In the future, this label struct can be extended with a user-provided
tag, but for now it will serve as an effective means to avoid collisions
between objects from different clusters.
With the naming scheme changing, adds some utilities for generating
object paths or parts of paths (useful for listing objects) with both
the old ("prefixed") and new ("labeled") naming scheme.
Adds a new remote_path_provider class that will be the centralized
location for determining paths of remote objects.

This commit introduces the interface for topic manifests, to be used by
topic recovery, topic manifest uploads, etc.
Adds a filename to the partition manifest. This will be useful in
allowing an external caller to decide the manifest path while still
retaining the metadata referred in the spillover manifest path.

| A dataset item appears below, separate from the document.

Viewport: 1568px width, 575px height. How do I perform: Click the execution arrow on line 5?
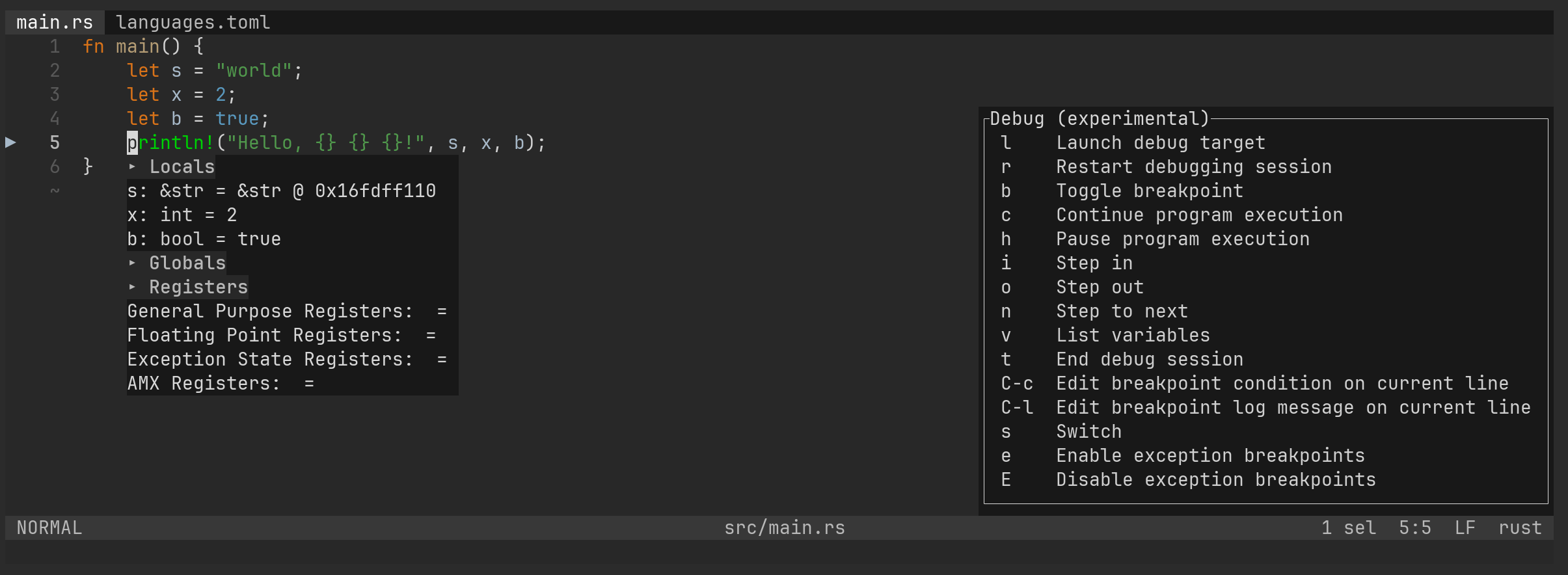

Similar to the topic manifest paths, this adds some utilities for
partition manifest paths, introducing the old "prefixed" names and the
new "labeled" names.
Adds partition manifest path generation to the remote path provider.

Note, in various places, we try to get the path of a partition manifest
but pass in a spillover manifest. This works today by having spillover
overriding the path generation method. This commit continues this, by
making the filename of the manifest overridable.
Similar to manifest paths, this adds some utilities for segment paths,
introducing the old "prefixed" names and the new "labeled" names.
Adds segment path generation to the remote path provider, and some tests
as examples of the new paths.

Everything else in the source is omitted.